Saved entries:
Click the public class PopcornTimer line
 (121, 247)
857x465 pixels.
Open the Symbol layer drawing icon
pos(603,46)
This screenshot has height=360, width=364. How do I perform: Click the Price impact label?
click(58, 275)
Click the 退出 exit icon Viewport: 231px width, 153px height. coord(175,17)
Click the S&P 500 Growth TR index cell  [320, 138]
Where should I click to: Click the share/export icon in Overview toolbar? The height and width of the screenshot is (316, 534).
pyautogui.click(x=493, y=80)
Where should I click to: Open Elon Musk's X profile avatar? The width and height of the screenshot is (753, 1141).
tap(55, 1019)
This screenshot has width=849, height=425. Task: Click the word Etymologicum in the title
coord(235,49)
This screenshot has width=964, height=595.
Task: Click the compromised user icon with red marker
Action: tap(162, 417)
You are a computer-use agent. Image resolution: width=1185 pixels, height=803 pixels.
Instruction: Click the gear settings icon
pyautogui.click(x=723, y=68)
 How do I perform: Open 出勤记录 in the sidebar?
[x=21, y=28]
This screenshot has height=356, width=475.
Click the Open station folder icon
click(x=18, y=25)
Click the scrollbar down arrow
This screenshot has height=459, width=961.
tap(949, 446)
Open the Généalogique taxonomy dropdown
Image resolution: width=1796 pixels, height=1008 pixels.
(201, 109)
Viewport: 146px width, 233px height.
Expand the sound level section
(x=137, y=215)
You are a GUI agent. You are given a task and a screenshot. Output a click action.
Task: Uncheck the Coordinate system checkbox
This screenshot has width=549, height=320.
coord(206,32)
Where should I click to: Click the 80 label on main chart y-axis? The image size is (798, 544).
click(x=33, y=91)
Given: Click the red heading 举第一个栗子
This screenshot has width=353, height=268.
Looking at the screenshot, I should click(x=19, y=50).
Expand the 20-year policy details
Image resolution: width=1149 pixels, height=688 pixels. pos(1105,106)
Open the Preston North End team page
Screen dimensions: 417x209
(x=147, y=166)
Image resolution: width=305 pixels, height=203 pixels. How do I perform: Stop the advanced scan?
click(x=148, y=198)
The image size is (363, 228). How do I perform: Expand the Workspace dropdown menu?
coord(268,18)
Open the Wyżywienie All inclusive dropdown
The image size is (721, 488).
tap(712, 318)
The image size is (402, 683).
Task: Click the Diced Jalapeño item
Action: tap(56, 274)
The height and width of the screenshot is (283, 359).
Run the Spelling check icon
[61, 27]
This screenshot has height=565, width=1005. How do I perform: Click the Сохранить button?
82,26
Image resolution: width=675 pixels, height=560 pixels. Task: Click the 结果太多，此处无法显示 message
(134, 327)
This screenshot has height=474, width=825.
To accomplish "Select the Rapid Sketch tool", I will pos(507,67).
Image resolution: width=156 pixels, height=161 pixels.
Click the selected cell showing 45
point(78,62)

[YOUR OBJECTIVE]: Each line holding "agent" in the records should be copied out.

[SOLVED PROBLEM]:
You are a computer-use agent. Image resolution: width=1185 pixels, height=803 pixels.
You are a GUI agent. You are given a task and a screenshot. Output a click action.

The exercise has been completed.